Hence, image quality is rarely affected even when the application purpose of the reference frame buffer 202 and the pattern matching unit 205 is switched in accordance with the picture type. In addition, when the search range is switched based on the picture type, the reference frame buffer 202 and the pattern matching unit 205 can be shared for the intra TP motion prediction and the inter prediction. This allows to largely reduce the circuit scale as compared to a case in which the circuits are separately implemented.
Next, the cost function decision unit 204 selects, in accordance with the picture type output from the control unit of the moving image encoding apparatus, a cost function to be used by the pattern matching unit 205 to be described later, and outputs the cost function to the pattern matching unit 205. For an I picture, the cost function decision unit 204 selects, in step S305, a first cost function to be used in the intra TP motion prediction. More specifically, the above-described SAD (Sum of Absolute Difference) of the prediction error or a cost function of performing Hadamard transformation for the prediction error and obtaining the sum of absolute values (SATD: Sum of Absolute Transform Difference) is usable. For a P or B picture, the cost function decision unit 204 selects, in step S306, a second cost function to be used in the inter prediction. More specifically,
Cost=SAD+QP×vector code amount (1)
which considers the code amount of motion vectors in addition to the above-described SAD or SATD can be used as the cost function. Note that QP is the quantization parameter.
In this embodiment, SAD and SATD have been exemplified as the cost function to be used in the intra TP motion prediction, and equation (1) has been exemplified as the cost function to be used in the inter prediction. However, the cost functions are not limited to those.

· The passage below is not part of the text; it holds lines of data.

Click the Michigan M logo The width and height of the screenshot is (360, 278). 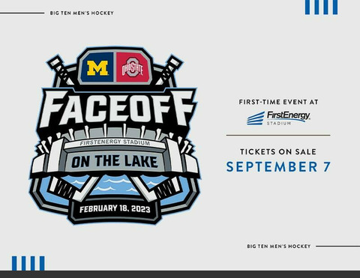point(98,67)
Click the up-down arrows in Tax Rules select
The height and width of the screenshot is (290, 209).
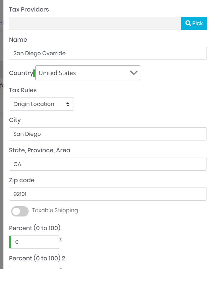[68, 104]
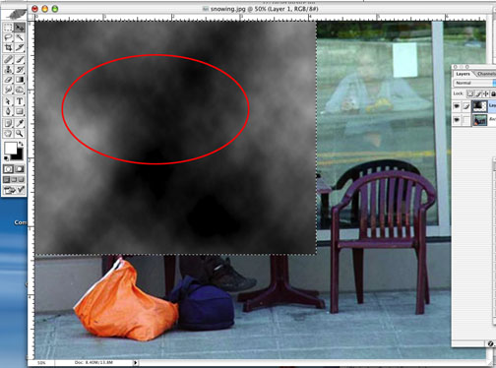Select the Eraser tool
The image size is (496, 368).
(x=8, y=80)
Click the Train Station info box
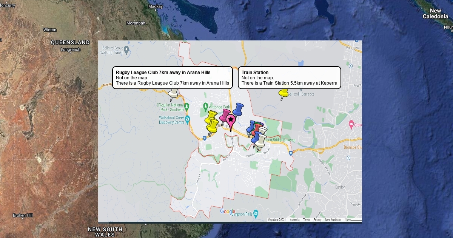The image size is (453, 238). (x=289, y=77)
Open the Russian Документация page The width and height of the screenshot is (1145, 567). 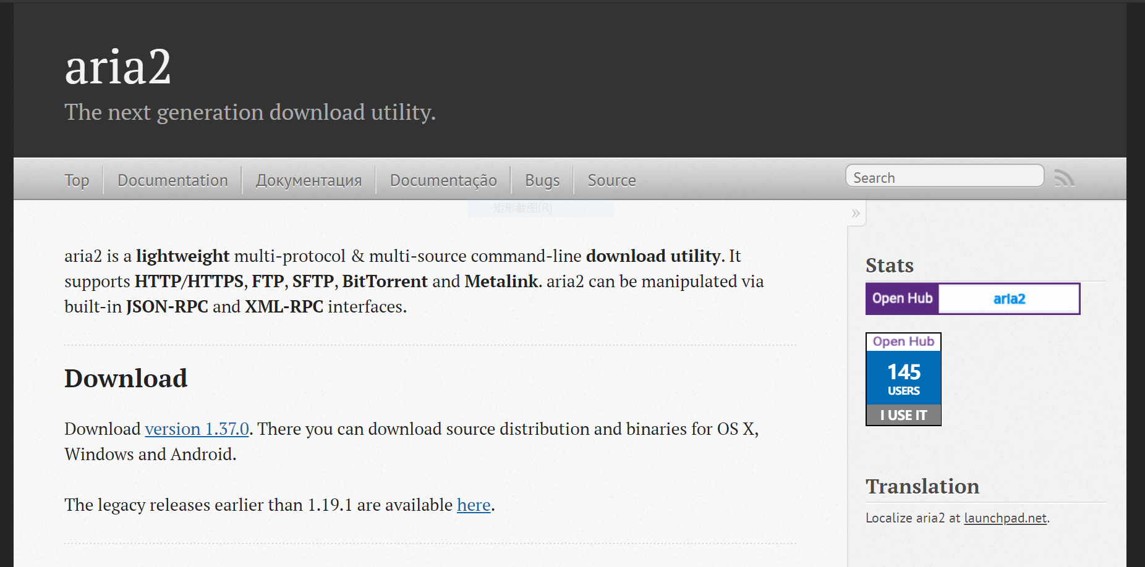point(309,180)
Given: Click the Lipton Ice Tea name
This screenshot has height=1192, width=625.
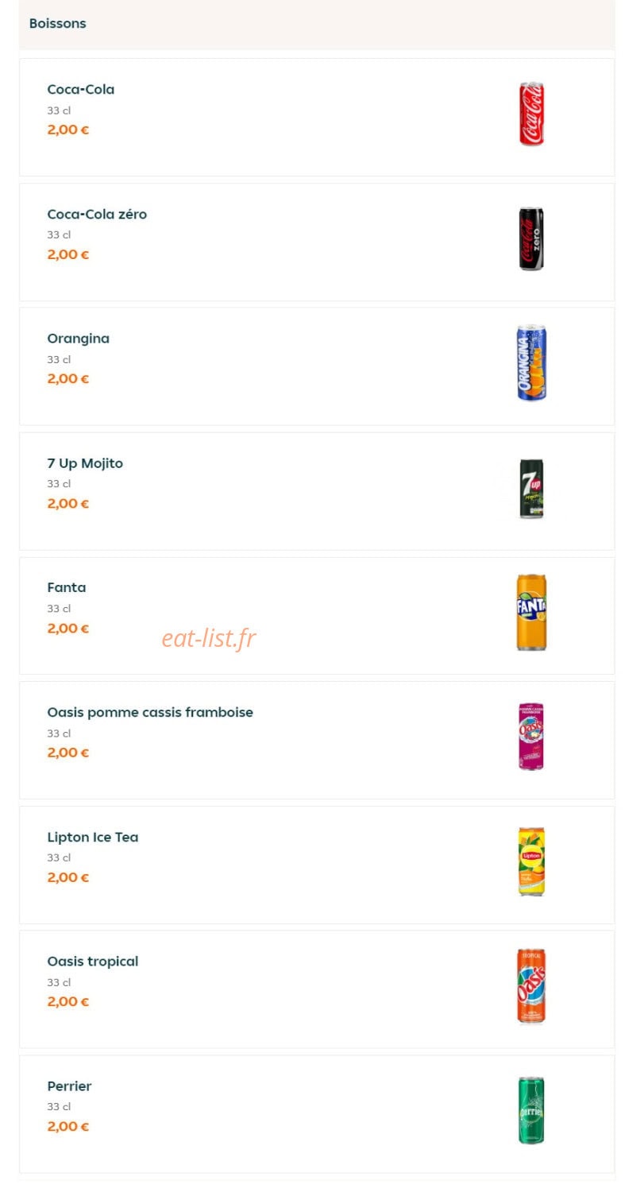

In step S307, the pattern matching unit 205 performs pattern matching processing in the search range designated by the search range setting unit 203 using the cost function decided by the cost function decision unit 204, and searches for a region having the highest correlation. That is, pattern matching processing is performed in the search range E shown in
The intra prediction unit 206 reads out the encoding target block image from the encoding target frame buffer 201 and encoded pixels adjacent to the encoding target block from the reference frame buffer 202. In step S308, all intra predicted images except the image of intra TP motion prediction are generated as intra prediction candidates, and an intra prediction mode with a minimum cost function is selected using the same cost function as in the intra TP motion prediction. The selected intra prediction mode is output to the intra prediction mode decision unit 207 together with the cost. Note that the intra prediction described here is the intra prediction method including a plurality of intra prediction modes proposed in H.264. More specifically, intra 16×16 prediction that decides the prediction direction based on 16×16 pixel block data has four types of prediction directions. Intra 4×4 prediction that decides the prediction direction based on 4×4 pixel block data has nine types of prediction directions. The intra prediction unit 206 selects a mode of minimum cost from the 13 predetermined types of modes. In this embodiment, the intra prediction mode selected here will be referred to as a “second intra prediction mode”. In this intra prediction, since only the encoding target block image and pixels adjacent to it are used, the circuit scale becomes smaller than that used in the intra TP motion prediction or inter prediction.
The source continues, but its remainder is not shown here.